If you view the article you can point at a country and get a tree count.
You will find
Combining per capita numbers can provide some insight. How much CO2 does a tree remove? Apparently 48 pounds per tree per year.
Looking at Canada, production per capita is 15.2 tons or 30,400 pounds per person. Trees absorb 48 x 8953 pounds per person. That absorption is about 430,000 pounds per person. So absorption minus emissions is about 400,000 pounds per person. 200 tons. Seems like the tons per person produced is not the unique and defining variable. Canada as a country reduces CO2 by 200 tons per person per year. Given Canada’s population and 200 tons each absorbed, The world is better off by 200 X 35.5 million in 2014 when the tree count was done 7.10 billion tons absorbed.
The United States is 28,800 pounds produced per person and their trees consume 48 x 716 = 34,368 for a net absorption of 5,500 pounds per person. 2.75 tons each.
China produces 7.1 tons per person or 14,200 pounds and their trees absorb 48 x 102 = 4,896 pounds per person. Their net contribution per person is around 9,300 pounds. 4.65 tons each. That’s almost as much as the amount Canada absorbs.
You get the idea. You could work out the others too if you wanted.
Per capita production of C02 is a single variable indicator and the assumption is nothing else matters. That assumption is certainly wrong. All else is obviously not equal. Don’t be fooled. Policy always follows an emotional and easily calculated idea. How dumb do we need to be to accept that sort of thinking.

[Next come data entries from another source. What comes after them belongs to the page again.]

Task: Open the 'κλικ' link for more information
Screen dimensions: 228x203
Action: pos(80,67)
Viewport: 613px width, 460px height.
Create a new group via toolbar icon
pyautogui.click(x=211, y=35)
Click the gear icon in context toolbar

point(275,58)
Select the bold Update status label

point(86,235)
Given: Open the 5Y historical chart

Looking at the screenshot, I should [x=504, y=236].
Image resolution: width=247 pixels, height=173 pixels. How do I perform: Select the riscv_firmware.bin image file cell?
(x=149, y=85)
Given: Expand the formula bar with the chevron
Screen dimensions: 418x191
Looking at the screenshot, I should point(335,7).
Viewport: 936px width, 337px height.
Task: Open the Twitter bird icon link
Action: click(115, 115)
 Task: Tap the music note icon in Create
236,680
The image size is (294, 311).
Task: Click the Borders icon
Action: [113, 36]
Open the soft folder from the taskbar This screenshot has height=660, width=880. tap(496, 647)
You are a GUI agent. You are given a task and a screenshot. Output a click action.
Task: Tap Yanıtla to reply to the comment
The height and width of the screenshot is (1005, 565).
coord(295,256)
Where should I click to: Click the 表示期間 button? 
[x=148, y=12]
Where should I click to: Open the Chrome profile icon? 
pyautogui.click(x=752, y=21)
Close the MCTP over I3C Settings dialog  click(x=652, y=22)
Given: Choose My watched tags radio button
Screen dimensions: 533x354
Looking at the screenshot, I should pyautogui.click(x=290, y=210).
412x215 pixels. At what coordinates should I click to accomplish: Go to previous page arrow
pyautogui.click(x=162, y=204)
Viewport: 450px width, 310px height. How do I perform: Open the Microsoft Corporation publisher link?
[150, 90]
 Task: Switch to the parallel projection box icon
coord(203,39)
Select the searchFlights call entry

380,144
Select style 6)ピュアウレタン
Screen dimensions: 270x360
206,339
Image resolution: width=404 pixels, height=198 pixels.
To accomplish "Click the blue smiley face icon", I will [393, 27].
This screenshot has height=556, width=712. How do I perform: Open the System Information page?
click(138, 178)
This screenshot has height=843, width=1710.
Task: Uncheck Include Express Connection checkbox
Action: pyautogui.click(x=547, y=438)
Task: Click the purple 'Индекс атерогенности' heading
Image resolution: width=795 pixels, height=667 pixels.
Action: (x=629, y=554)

Reality says tons produced person is meaningless for purposes of policy making unless you add in more variables. When you have more variables, you get better policy. Creativity is in the depth.
Never accept a single variable item as defining.
Demand politicians and media produce data that fully relates to the issue.
If you want better answers you must be a skeptic.
There are more variables to consider than what appears here, but it makes the point. You should think about what else matters. Ice coverage months. Surface area of lakes maybe. Tundra effects. Sun angles. Plants other than trees. Someone who knows climatology likes knows a dozen or more.
Canada’s approach is the solution to no known problem.
Think first, respond later.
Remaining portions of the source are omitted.